Митя въехал в город. Город как город, как все русские города; скушные многоэтажки рабочих и «спальных» окраин, поближе к центру – старые, слава Богу, не разрушенные в войну изящные дома, да вот жить в них людям тяжело – в обветшалых, покосившихся, с печным отопленьем, с коридорами вездесущих коммуналок. Это только в Париже, в Лондоне, в Нью-Йорке обихаживают внутренности старых домов, реконструируют их, делая удобными для жизни. У нас… Он открыл ветровое стекло, вдыхая воздух чужого города – гарь, смог, снежную свежесть, запахи жареных пирожков из ближней привокзальной столовой. Вот и вложи свои миллионы, Митя, в хорошую жизнь людей. Жалко тебе?!..
Митя повернул руль, въехал на Окский мост. Ах, это Ока, не Волга, ему уже объяснили. Надо переехать Оку, по Рождественской улице помчаться до Красных казарм, и ехать дальше, все дальше, уже по берегу широкой, спящей подо льдом Волги. И там, на склоне горы, он увидит белые кирпичные стены, храмы за стенам, кущи деревьев, заслоняющие голыми руками ветвей и стволов убежище нищих монахов.

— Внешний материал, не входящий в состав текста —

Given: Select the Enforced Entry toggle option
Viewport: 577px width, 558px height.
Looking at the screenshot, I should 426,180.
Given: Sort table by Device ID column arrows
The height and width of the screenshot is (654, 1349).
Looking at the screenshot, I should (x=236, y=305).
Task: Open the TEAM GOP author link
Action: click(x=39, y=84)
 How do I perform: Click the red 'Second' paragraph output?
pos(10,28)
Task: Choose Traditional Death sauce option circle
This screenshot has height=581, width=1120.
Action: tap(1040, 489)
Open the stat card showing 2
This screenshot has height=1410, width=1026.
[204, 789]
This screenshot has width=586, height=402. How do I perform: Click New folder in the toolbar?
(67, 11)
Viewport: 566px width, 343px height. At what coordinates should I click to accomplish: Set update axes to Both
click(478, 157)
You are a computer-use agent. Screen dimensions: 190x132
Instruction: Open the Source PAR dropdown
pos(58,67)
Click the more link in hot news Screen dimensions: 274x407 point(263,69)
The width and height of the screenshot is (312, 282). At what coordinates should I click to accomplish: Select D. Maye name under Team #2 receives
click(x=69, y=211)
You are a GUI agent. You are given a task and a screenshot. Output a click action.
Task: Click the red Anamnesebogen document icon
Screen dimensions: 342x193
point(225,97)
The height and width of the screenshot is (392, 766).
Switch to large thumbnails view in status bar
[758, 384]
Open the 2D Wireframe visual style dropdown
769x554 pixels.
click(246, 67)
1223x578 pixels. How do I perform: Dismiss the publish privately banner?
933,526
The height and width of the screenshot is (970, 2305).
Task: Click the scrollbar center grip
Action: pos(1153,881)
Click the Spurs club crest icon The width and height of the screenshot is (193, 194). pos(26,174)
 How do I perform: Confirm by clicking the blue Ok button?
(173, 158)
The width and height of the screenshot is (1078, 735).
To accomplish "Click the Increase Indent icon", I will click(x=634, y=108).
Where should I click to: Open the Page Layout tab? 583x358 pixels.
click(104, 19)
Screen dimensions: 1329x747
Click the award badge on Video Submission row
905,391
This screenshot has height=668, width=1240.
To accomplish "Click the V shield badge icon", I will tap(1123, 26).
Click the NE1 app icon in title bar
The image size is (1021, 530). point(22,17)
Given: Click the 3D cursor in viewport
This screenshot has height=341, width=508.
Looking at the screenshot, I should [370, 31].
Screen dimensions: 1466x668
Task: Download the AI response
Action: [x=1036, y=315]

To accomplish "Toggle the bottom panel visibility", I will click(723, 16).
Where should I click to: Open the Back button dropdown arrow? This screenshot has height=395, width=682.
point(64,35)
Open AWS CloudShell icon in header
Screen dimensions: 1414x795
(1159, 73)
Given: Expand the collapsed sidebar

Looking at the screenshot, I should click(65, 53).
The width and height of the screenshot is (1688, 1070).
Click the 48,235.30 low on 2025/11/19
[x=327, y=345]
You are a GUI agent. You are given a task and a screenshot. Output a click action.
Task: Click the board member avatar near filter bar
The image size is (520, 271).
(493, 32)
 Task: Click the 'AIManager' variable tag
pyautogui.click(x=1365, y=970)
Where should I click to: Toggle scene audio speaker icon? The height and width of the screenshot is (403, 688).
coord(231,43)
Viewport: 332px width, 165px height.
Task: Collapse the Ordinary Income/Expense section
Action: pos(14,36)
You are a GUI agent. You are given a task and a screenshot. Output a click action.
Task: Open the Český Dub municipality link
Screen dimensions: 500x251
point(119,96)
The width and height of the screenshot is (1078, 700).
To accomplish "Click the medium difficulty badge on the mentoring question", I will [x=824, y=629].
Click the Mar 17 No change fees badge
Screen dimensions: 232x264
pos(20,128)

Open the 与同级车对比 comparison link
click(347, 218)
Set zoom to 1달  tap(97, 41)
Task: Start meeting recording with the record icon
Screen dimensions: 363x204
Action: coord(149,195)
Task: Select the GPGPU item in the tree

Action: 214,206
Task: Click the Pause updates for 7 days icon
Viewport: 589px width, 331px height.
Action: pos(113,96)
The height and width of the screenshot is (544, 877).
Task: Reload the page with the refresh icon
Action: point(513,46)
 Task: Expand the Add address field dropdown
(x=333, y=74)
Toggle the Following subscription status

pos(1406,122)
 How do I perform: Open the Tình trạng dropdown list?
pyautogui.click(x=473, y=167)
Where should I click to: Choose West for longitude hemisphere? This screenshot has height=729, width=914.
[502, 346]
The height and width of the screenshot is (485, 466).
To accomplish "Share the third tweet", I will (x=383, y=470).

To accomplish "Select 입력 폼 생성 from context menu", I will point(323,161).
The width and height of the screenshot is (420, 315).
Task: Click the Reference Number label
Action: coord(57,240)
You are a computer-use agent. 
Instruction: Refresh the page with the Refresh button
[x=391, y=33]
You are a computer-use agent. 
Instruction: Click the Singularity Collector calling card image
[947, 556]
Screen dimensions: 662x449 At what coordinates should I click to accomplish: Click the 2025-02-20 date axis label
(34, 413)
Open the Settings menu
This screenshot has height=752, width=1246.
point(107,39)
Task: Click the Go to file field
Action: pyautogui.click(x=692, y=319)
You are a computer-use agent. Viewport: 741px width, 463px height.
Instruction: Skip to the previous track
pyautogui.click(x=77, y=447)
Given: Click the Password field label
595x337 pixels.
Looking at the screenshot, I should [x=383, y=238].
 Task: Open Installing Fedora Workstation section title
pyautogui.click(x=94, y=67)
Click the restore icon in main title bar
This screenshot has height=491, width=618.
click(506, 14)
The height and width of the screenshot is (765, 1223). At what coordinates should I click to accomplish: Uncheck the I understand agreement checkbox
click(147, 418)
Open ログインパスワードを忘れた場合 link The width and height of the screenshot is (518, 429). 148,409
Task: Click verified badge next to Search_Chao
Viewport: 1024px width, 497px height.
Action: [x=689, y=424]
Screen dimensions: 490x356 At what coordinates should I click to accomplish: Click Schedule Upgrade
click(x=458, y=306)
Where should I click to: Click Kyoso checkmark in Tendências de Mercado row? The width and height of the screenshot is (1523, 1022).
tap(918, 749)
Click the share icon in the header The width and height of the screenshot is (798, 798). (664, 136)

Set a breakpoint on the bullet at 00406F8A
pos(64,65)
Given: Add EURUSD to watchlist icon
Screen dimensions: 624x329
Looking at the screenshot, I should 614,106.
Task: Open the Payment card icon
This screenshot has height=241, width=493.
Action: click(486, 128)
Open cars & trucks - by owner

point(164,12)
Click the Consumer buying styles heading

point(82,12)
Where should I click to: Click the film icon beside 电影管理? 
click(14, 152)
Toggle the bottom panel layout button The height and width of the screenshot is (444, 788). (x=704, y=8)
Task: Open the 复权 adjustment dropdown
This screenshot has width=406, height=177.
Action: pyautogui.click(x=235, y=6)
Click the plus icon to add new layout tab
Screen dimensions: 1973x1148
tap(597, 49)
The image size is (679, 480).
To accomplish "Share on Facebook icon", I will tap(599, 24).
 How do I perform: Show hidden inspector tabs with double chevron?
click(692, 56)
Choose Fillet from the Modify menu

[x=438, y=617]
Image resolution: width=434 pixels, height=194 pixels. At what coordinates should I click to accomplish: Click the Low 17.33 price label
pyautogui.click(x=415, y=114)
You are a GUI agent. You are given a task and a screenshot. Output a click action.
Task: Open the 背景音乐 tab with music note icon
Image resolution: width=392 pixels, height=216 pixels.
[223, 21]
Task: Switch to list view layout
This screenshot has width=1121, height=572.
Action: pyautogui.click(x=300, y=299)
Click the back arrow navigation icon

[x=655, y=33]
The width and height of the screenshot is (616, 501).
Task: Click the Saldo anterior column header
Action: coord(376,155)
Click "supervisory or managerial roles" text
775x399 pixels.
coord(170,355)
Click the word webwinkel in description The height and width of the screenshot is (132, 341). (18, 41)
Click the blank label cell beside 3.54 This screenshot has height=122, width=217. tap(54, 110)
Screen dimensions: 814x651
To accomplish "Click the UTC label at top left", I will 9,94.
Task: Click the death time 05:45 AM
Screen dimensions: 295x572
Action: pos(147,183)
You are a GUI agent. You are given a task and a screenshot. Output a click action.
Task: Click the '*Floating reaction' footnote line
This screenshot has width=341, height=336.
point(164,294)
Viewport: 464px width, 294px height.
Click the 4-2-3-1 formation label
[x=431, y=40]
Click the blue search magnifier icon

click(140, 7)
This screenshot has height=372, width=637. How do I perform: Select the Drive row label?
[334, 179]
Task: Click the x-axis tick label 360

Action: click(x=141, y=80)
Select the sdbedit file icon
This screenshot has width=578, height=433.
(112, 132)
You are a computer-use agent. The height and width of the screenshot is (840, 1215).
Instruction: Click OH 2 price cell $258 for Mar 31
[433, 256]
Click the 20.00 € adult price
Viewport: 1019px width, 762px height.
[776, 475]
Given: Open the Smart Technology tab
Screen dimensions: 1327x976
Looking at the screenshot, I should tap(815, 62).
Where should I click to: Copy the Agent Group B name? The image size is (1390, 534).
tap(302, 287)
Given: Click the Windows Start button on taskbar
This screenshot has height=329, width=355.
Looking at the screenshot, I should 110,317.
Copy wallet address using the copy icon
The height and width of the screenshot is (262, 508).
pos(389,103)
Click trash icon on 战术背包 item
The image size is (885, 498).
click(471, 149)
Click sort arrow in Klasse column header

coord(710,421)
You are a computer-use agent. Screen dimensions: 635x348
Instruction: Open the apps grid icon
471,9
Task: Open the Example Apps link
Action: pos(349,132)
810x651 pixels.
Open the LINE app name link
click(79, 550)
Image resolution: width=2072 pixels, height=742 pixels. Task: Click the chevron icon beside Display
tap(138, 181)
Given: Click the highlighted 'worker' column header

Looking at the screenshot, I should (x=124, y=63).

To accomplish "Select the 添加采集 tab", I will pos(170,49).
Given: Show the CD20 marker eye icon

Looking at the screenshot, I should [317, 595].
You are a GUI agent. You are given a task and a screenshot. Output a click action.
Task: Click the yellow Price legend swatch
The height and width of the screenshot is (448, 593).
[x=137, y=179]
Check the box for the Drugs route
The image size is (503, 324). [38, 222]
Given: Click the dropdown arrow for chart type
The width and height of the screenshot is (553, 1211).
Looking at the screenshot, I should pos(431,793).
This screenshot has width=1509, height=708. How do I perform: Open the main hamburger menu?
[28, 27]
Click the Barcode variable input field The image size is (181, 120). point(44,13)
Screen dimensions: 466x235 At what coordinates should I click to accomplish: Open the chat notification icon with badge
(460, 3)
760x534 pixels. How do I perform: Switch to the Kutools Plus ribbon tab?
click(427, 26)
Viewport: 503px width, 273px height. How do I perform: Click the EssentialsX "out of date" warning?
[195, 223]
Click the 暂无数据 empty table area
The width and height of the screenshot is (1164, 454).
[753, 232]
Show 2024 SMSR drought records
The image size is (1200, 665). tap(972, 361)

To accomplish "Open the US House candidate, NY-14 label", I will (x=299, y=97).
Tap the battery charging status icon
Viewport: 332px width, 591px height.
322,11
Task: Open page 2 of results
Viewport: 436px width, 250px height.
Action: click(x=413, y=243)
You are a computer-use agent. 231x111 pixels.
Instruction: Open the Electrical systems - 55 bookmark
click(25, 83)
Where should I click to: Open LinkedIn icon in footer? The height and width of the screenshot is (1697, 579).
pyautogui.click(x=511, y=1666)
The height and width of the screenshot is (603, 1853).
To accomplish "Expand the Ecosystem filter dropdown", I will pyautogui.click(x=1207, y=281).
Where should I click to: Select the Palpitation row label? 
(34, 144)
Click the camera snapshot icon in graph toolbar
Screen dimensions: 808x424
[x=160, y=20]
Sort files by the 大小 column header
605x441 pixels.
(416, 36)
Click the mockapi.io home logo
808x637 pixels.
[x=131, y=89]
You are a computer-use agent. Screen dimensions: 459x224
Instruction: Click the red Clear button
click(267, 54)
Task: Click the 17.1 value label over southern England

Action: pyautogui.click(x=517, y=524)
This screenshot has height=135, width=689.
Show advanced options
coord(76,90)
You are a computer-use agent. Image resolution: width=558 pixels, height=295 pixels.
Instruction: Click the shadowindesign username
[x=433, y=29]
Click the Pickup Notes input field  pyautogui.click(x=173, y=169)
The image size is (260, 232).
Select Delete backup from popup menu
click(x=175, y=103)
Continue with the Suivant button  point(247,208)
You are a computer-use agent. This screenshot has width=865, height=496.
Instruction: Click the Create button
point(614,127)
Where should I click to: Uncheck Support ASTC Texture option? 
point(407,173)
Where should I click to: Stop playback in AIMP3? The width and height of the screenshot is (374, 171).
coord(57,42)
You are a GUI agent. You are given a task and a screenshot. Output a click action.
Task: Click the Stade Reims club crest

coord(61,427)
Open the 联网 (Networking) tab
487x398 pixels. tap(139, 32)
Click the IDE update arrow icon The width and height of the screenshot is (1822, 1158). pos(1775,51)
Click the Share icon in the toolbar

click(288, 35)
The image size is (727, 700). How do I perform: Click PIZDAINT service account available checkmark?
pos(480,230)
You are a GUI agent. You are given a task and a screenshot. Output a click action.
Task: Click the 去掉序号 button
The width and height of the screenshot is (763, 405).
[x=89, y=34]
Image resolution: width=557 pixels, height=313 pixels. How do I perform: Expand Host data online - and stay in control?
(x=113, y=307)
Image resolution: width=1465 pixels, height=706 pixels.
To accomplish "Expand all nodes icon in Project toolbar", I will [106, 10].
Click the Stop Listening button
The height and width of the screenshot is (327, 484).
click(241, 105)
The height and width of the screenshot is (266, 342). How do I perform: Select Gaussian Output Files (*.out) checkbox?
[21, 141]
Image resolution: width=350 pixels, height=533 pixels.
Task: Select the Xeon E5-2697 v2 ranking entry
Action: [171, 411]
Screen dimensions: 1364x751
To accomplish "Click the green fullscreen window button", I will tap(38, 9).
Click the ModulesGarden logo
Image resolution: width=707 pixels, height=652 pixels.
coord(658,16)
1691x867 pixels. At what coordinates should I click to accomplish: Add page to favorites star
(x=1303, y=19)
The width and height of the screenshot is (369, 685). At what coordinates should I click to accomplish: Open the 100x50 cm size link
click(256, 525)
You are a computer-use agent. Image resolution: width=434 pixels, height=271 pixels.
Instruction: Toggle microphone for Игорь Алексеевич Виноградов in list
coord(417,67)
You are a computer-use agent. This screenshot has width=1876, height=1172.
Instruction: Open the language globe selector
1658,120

Да, это тебе не Турин, парень, не Нью-Йорк. Митя проскочил шумную, бурлящую народом Рождественскую, с многочисленными лавками, лавчонками и магазинчиками, и пельменными и кафешками, с цветной, краснокаменной, веселой церковью Рождества Богородицы – кресты были начищены, позолочены вновь, батюшки уже готовились к Пасхе, – цепким глазом схватил нижегородскую публику: одеты все разно – либо богато и пышно, лисьи и собольи шубы, на головах у баб – шапки как митры, молодые бизнесмены бегут в длинных дубленках нараспашку, в модельной обувке от Андрэ, – либо так нище и бедно, что у Мити сердце сжималось: вот так она и живет, еще не старая дама, может, учителка или врачица, локти пальтишка подштопаны, кожаные заплатки на плечах, аккуратно начищены, не заляпаны городской грязью старые, изношенные в край сапожки – она больше никогда не купит ничего в своей родной стране, ибо это ей уже давно не по карману. Она идет гордо, она где-нибудь, конечно же, работает, и ей платят грош-копейку, и милостыни она еще не просит, но может прийти день, когда она останется одна, без детей, что пытаются ей жалко помочь, без внуков, уехавших далеко, отсюда не видно, – и тогда… А вот они и нищие, вон – у хлебного магазина, сидят на ступеньках, сгрудились, – если не денежку, так хоть хлебца дадут.